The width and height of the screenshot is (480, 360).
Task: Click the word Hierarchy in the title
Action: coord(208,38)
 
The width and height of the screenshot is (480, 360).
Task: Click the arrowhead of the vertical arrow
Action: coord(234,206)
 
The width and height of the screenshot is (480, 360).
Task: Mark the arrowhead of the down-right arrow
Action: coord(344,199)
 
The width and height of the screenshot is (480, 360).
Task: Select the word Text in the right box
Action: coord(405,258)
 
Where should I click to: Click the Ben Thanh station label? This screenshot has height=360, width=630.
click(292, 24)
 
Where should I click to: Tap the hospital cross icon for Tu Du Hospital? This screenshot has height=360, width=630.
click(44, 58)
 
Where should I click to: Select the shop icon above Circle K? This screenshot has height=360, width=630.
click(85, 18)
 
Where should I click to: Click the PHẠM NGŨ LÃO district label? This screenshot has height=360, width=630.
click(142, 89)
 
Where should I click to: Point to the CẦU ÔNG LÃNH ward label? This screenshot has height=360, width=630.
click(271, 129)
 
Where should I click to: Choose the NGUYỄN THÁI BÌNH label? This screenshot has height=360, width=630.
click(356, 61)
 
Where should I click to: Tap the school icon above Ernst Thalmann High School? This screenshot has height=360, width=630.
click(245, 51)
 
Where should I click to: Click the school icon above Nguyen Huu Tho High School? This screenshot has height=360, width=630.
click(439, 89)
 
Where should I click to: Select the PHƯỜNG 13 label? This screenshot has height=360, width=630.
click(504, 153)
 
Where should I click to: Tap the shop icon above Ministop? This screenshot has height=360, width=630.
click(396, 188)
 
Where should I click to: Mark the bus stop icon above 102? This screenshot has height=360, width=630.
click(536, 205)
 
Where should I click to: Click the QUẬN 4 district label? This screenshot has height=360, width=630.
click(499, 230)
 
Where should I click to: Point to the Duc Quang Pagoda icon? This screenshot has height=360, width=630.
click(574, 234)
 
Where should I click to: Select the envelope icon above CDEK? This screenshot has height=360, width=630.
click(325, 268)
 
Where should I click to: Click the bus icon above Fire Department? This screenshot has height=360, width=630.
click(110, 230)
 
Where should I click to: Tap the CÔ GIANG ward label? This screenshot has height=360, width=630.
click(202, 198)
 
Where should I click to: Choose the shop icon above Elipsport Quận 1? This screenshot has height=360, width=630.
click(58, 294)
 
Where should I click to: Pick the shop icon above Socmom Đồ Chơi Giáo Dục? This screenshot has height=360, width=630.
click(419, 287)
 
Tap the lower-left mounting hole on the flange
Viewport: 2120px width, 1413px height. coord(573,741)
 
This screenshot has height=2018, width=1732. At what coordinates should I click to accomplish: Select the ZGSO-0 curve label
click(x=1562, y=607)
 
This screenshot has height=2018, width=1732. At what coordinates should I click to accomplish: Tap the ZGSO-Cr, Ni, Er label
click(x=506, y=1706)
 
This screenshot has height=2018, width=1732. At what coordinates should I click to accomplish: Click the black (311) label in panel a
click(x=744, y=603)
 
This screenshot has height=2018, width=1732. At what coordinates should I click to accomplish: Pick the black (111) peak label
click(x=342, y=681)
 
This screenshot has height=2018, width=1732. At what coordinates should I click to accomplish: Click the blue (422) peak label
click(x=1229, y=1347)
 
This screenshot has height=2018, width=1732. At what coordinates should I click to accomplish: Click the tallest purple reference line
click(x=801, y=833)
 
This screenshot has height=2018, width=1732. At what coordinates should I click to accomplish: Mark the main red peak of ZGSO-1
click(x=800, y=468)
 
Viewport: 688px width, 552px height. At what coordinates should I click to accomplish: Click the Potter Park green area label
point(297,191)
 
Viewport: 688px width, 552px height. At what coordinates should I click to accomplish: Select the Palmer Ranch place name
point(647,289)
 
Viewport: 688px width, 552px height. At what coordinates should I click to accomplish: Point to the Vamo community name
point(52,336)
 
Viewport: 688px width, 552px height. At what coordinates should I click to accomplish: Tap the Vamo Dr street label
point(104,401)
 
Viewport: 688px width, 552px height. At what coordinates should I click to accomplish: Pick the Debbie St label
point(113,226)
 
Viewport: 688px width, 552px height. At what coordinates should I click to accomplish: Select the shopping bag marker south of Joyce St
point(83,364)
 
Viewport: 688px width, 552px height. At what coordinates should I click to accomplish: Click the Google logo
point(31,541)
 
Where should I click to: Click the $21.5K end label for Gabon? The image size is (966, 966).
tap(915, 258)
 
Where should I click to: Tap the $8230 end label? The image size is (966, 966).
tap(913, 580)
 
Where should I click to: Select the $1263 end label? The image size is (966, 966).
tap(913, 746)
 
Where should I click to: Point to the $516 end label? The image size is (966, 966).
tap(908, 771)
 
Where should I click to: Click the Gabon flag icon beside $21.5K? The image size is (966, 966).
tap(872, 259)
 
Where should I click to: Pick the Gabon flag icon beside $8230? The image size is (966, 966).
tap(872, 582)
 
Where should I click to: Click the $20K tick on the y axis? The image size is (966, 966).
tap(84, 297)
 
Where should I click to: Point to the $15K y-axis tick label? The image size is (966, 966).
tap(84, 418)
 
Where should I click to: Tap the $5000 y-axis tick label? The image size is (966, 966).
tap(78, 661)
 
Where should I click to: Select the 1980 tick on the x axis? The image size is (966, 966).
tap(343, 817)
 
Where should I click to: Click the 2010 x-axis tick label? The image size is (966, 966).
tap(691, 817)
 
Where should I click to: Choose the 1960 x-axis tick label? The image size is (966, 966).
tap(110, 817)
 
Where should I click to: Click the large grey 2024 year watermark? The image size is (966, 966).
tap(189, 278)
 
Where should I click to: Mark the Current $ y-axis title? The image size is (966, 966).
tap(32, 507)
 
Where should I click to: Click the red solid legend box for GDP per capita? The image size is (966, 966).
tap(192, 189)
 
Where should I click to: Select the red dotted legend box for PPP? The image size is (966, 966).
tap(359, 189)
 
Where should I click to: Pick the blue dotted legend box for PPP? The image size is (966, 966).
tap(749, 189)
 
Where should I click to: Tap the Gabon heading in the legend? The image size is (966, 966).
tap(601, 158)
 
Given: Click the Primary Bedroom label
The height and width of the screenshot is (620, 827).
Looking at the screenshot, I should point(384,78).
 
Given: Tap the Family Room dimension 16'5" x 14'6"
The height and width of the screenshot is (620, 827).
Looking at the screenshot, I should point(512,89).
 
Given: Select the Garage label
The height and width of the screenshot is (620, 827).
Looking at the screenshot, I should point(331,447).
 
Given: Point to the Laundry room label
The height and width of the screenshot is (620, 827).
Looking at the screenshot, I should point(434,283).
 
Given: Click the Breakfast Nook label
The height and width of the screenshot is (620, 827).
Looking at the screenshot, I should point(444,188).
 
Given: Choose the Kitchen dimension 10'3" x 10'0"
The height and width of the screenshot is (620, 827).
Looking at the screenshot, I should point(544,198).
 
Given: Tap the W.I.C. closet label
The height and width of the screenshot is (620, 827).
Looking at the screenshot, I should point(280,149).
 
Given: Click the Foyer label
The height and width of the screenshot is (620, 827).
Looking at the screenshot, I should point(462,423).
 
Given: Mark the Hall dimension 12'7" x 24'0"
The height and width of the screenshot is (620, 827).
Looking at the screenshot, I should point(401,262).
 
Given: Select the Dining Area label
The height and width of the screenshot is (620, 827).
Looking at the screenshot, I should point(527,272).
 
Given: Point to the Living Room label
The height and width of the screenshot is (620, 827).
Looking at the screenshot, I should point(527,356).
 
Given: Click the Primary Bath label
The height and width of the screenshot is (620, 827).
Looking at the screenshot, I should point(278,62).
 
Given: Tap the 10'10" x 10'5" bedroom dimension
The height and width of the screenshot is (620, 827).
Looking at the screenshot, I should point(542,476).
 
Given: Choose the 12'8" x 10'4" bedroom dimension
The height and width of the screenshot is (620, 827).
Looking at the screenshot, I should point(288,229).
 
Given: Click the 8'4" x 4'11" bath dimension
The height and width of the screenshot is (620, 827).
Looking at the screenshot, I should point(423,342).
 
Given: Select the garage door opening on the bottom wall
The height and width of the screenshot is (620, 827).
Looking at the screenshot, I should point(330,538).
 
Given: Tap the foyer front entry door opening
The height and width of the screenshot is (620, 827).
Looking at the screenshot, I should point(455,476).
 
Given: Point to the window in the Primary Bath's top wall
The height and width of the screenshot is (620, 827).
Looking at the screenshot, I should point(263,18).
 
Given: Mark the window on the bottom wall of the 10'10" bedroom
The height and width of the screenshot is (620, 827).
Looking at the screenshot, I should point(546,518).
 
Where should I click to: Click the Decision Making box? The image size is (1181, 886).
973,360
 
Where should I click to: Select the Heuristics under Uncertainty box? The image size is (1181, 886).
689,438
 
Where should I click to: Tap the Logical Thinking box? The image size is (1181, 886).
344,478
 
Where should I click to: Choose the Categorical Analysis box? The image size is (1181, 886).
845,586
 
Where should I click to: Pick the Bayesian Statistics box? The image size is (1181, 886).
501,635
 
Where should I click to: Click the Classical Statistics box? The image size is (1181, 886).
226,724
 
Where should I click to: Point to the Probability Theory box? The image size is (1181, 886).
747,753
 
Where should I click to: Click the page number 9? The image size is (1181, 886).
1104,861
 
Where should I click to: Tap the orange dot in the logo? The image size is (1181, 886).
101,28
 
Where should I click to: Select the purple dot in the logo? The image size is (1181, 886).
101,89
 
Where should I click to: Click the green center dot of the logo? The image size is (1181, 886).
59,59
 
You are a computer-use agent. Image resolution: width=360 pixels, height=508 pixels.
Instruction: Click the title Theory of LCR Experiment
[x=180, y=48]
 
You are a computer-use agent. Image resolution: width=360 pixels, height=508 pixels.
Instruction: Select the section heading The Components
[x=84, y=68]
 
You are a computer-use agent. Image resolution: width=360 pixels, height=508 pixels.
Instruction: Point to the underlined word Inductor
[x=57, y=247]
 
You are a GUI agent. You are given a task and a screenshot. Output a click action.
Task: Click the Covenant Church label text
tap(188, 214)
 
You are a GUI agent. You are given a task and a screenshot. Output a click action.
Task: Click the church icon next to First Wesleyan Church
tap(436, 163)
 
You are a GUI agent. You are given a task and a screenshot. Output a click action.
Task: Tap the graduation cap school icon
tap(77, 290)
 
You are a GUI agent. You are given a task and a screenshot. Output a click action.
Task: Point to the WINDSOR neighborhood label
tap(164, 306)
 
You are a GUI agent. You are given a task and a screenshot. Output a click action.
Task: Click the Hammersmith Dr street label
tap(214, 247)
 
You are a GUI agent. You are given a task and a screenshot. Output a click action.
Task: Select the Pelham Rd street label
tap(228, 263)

-------------------------

> TASK DESCRIPTION:
Render the lines of the data between the line containing "Where should I click to: Tap the $8230" and the line containing "tap(908, 771)", inclusive, as a Markdown table with the columns Row and Line, where Row holds a running number. Omit blank lines.

> ANSWER TO THE TASK:
| Row | Line |
|---|---|
| 1 | Where should I click to: Tap the $8230 end label? The image size is (966, 966). |
| 2 | tap(913, 580) |
| 3 | Where should I click to: Select the $1263 end label? The image size is (966, 966). |
| 4 | tap(913, 746) |
| 5 | Where should I click to: Point to the $516 end label? The image size is (966, 966). |
| 6 | tap(908, 771) |